Some ideas never die -- they just morph into newer versions. Not that I think we need another public chat forum, but apparently Avner Ronen did. He founded Public, a mobile app that provides
an open forum for people to search, discover and participate in conversations. The app launched Friday. It's similar to Reddit or the app called Talk Show that lets you broadcast text conversation in
public.
I can see advertisers getting involved or using the app as a place to discover idiosyncrasies about consumers who may or may not use their brands. Brands could start a Public chat and
then run paid-search ads to promote the forum.

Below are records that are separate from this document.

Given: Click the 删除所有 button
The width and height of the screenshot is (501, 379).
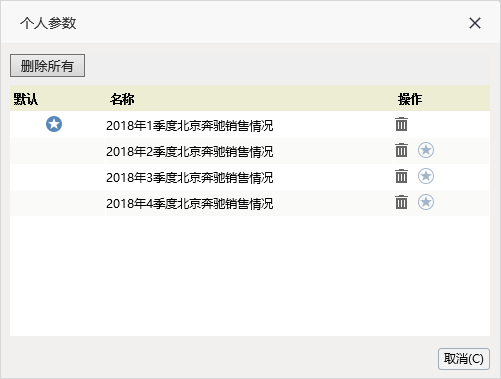Looking at the screenshot, I should 47,66.
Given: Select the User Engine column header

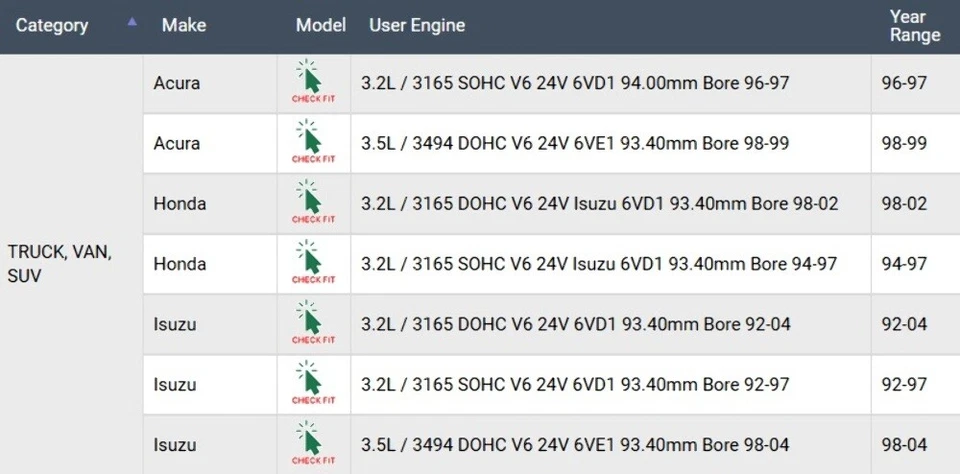Looking at the screenshot, I should point(417,26).
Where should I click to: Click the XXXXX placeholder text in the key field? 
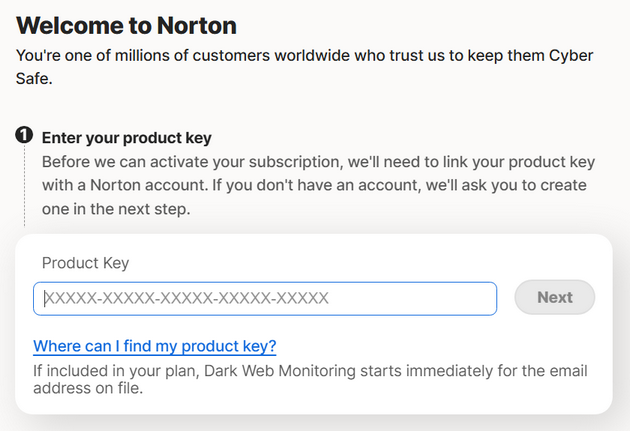(x=187, y=298)
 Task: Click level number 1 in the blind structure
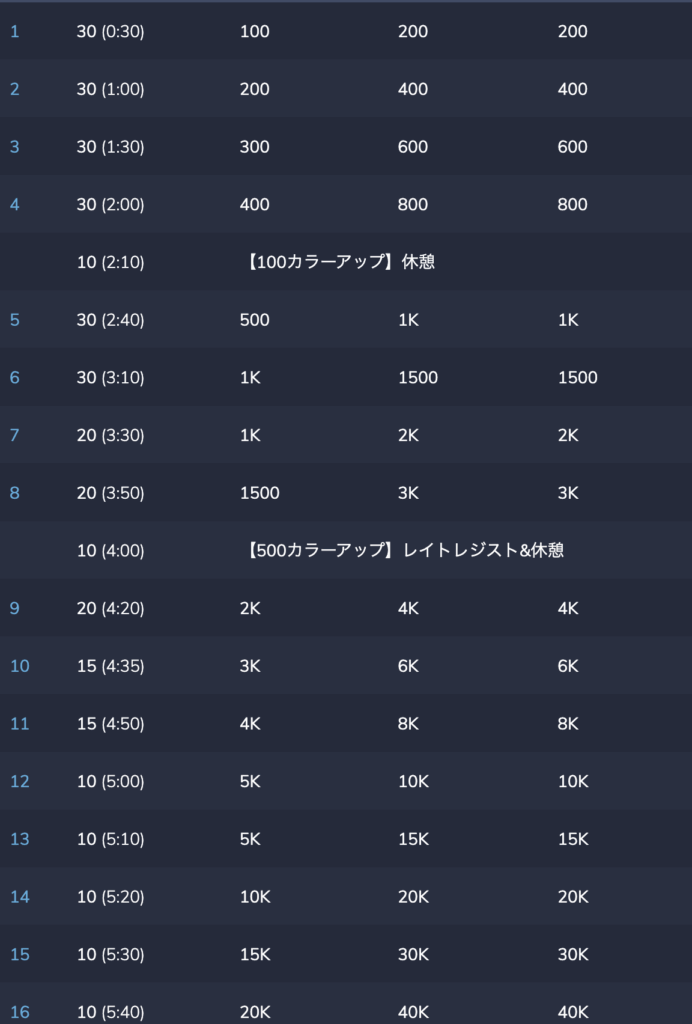click(14, 31)
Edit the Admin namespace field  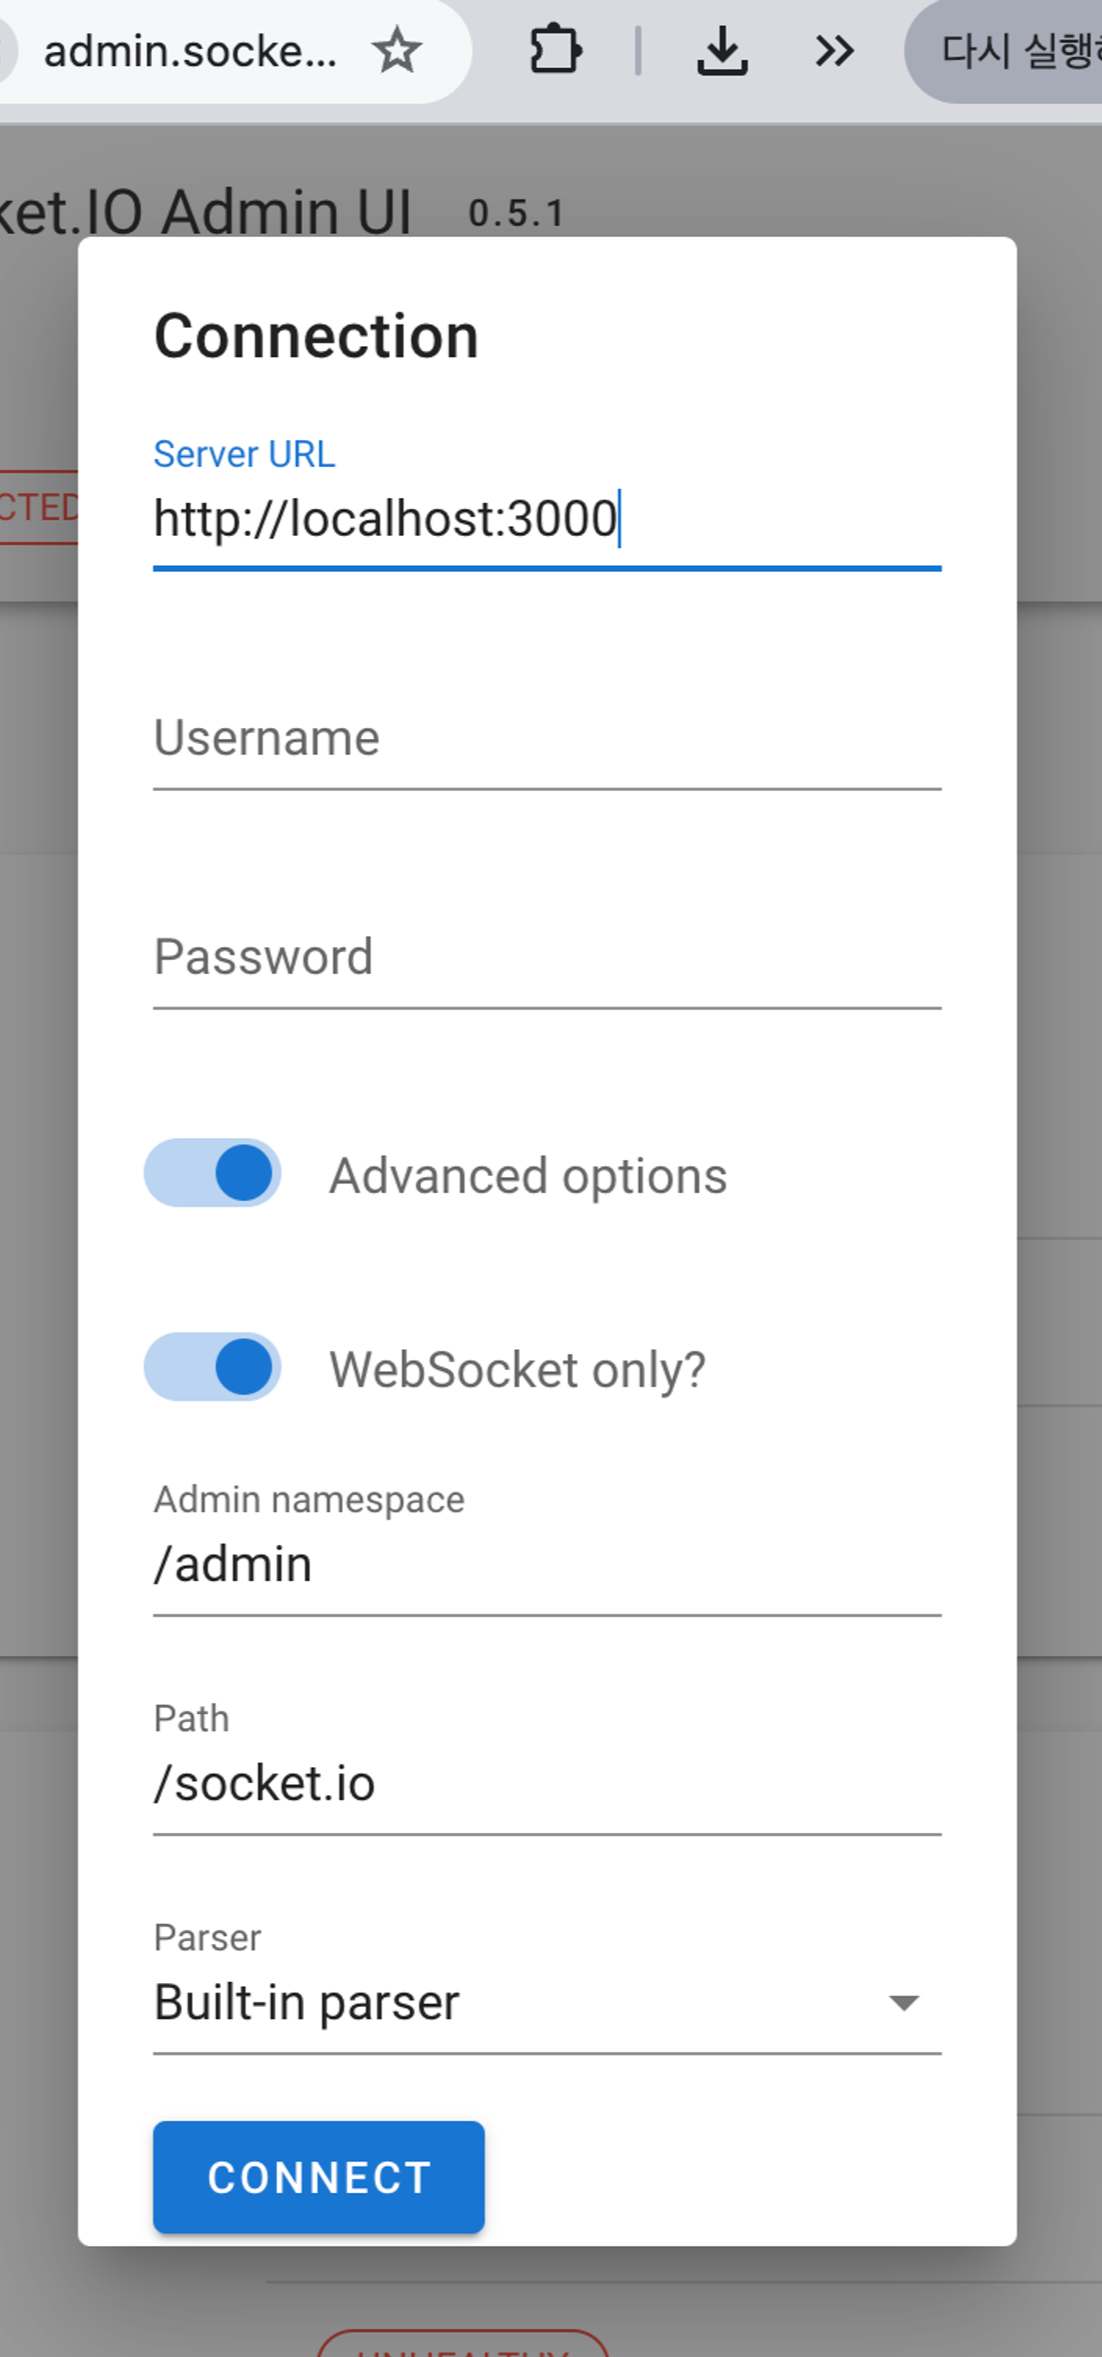pyautogui.click(x=546, y=1565)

Ronen points to a couple of existing chats in a post on Medium
that provide insight into how brands could use this platform. From Fullscreen and AT&T, for example, @summerbreak, follows the fourth season of the show as 11 L.A.-based high school juniors go through their last high
school summer break together. Or Cheddar, a show about technology, media, and entertainment where the host and producers chat among themselves and sometimes interview CEOs and founders.
Ronen,
a serial entrepreneur, spent years trying to reinvent TV. He founded Boxee, a streaming set-top box and Web-TV platform, and then sold to Samsung for a reported $30 million in 2015.
Think of Public as a group discussion with an
audience -- a cross between text messages and YouTube, where brands and "talent" pair up to explore the world around us. The site doesn't support full video for live streaming, but give it time. That
would make it more like Twitter's Periscope, which introduced a live-stream button for everyone using Android or iOS apps.
Public also reminds me a little of the original AOL public chat
forums, but unless you’re a member of that chat or accepted as a guest you remain an audience member with no way to add feedback.
There are basic tools for audiences to react, comment,
ask questions, and request to join the chat as a guest.
While there is potential in the app, Ronen likens Public to a more grandiose evolution of the radio, which he describes as making it
possible to broadcast and share conversations with the public for the first time. Television then introduced a visual. But radio and television didn't allow individuals to join in the discussion. The
two only allowed people to listen in or view the images.